I am new to boolean algebra so having these two question to simplify hope you guys will help me,

Q- Using Demorgan's theorem, show that

a. (A + B)' (A' + B')' = 0
b. A + A'B + A'B' = 1

 

hi,
as far as part b is concerned here is the proof:

A+ A'B +A'B' = A + A' ( B + B' ) = A + A' = 1

because by demorgan laws, A + A' =1

part a is not clear what is that emoticon doing in between? B)

 

Thanks for answering b while in a it is B and parenthesis instead of emotion.

Originally posted by arvind@Nov 9 2004, 05:29 AM
hi,
as far as part b is concerned here is the proof:

A+ A'B +A'B' = A + A' ( B + B' ) = A + A' = 1

because by demorgan laws, A + A' =1

part a is not clear what is that emoticon doing in between?
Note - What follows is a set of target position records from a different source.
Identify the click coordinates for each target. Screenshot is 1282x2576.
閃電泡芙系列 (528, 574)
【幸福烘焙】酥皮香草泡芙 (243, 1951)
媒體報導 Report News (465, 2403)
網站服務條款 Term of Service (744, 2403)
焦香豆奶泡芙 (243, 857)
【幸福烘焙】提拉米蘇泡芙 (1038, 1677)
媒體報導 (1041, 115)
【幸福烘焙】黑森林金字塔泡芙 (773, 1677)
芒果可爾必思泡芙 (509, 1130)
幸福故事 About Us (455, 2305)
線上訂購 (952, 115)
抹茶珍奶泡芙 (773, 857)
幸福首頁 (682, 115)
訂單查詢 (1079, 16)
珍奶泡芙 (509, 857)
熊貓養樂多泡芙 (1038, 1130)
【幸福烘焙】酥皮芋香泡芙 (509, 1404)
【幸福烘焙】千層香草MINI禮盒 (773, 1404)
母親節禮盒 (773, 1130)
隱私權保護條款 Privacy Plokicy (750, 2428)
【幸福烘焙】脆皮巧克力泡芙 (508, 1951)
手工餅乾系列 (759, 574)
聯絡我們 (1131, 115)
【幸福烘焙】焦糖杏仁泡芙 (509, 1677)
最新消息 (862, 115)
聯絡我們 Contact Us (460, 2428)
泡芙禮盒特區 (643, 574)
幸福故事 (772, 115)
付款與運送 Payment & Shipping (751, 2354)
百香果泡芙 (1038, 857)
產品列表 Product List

B)

[post=3479]Quoted post[/post]​

 

DeMorgans theorem says:
(x AND y)' = x' OR y'
(x OR y)' = x' AND y'


For your example a:
a. (A + B )' (A' + B')' = 0

This is composed of two expressions ANDed together
Exp1 is (A + B )'
Exp2 is (A' + B')'

Convert each expression using DeMorgans Theorem
Exp1 becomes A'B'
Exp2 becomes AB

So, does ( A'B' )( AB ) = 0 ?

( A'B' )( AB ) = A'B'AB -> associative property
= A'AB'B -> associative
= (A'A)(B'B') -> associative
= (0)(0) -> complements identity
= 0 -> Done

So, (A + B )' (A' + B')' = 0

Perion

 

well sikander , one of the best ways to solve boolean algebra probs is to use Venn diagrams , u can really solve problems very quickly .


|--------|--|------|
|--------|--|------|
|----1-- |3|---2--|
|--------|- |-------|
1 is A\B
2 is B\A
3 is A intersection B

a+a'b=the total area which is a+b
now a' wud include all the space including B
b' all space include all space including A
their intersection wud include all the space except a and B
so a+b + all space not including a+b=all space = 1

well ,the figure looks complicated but this is really easy .